Tags: view all tags

See UseUTF8 for a more recent discussion of how we can implement UTF-8 support in TWiki - the rest of this page is several years old. --Main.RichardDonkin

Proposed UTF-8 Support for Internationalization

I'm planning to add support for UTF-8 (Unicode's 8-bit encoding) into TWiki in three phases. Here's the plan in outline:

Support for Request URLs in UTF-8 (EncodeURLsWithUTF8) - Goal: avoid need to configure browser - COMPLETE: now implemented for all character sets in TWikiAlphaRelease!
- This avoids having to configure the browser to turn off this encoding (the default in InternetExplorer, OperaBrowser and some MozillaBrowser URLs) and enables support of browsers where only this mode is supported (e.g.
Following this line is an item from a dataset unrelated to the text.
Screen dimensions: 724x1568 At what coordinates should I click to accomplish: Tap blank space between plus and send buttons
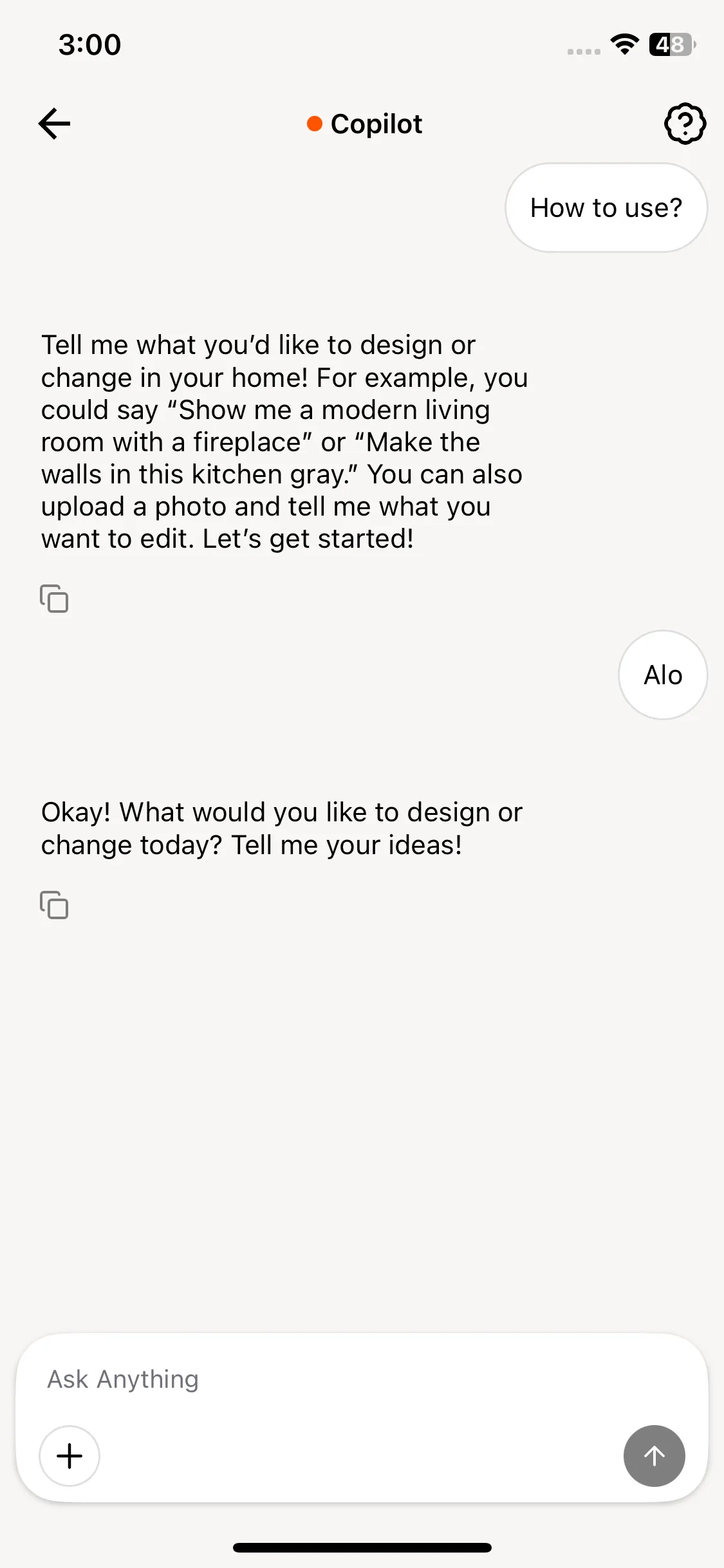point(360,1456)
OperaBrowser for SonyEricsson P800). A non-UTF-8 character set is still used within TWiki and for other parts of HTML pages.
- Frequently requested on InternationalisationUTF8 and covered in more detail in EncodeURLsWithUTF8 - this issue is preventing some TWiki sites from adopting I18N, including TWiki.org
- The character encoding and character set for use in TWiki itself will remain non-UTF-8 in this phase, e.g. ISO-8859-1, KOI8-R, EUC-JP, etc - hence a conversion from UTF-8 in URLs to the relevant single-byte or multi-byte charset will be needed.
- Does not require real UTF-8 support in Perl or the operating system, and will still work on Perl 5.005_03 as per TWikiSystemRequirements, as long as CPAN:Unicode::MapUTF8 is installed. If you're using ISO-8859-1, there's no need to install CPAN:Unicode::MapUTF8.
- UTF-8 URLs are auto-detected - site can have a mix of users with UTF-8 URLs or conventional site charset URLs.
  - TO DO: Reliability of auto-detection needs testing, particularly for CyrillicSupport and JapaneseAndChineseSupport
- TWiki's current URL format (i.e. using URL-encoded single-byte encoding such as ISO-8859-1) will still be supported transparently alongside UTF-8 URLs
- No data conversion of TWiki files required
- Should support use of MozillaBrowser with TWikiOnMainframe (as long as mainframe web server can convert or pass through UTF-8 URLs)
- Implemented in TWikiAlphaRelease for virtually all character encodings - see EncodeURLsWithUTF8 for details and demo site. More details in comment below.
Basic UTF-8 support - Goal: enable multiple languages in a single TWiki
- All TWiki filenames and file data will be in UTF-8 when this is configured as the $siteCharset, and Perl's UTF-8 support will be used to ensure that references to WikiWords, sorting, searching, etc, all work correctly. TWiki will use UTF-8 URLs and page contents when configured, but will also work in ISO-8859-1 which will remain the default.
- Will require Perl 5.8 for full support due to Unicode regex requirements - however, sites not using Perl 5.8 can still use TWiki in non-UTF-8 mode.
- Data conversion of TWiki files required, including RCS, for existing sites that migrate to UTF-8 for topic data storage.
- Non-UTF-8 browsers will not be supported when in UTF-8 mode.
- Will also address conversion of non-UTF-8 site charset to Unicode XML entities, for use in RSS feeds (see WebRssAndEUCJPAndMojibakeCorruption) - this is easily done in this phase due to the creation of two-way character set translation functions.
Advanced UTF-8 support - Goal: more support, including sorting, normalisation and use of legacy browers when in UTF-8 mode
- (Possible) Non-UTF-8 browsers will be supported through on the fly conversion to non-UTF-8 charsets.
- TWikiOnMainframe support - possibly with use of UTF-EBCDIC, which is similar to UTF-8 but EBCDIC-clean
- Issues to think about for full support:
  - File systems that mandate UnicodeNormalisation forms (e.g. MacOSXFilesystemEncodingWithI18N) - more and admin issue than a TWiki issue
  - Ability to have >1 language in a TWiki installation (TranslationSupport) - UTF-8 is a key enabler only
  - Unicode collation (CPAN:Unicode::Collate) - language-sensitive sorting is a hard problem
  - Unicode normalisation (CPAN:Unicode::Normalize) - configurable, will expect NFC by default and convert to NFC if configured (see UnicodeNormalisation)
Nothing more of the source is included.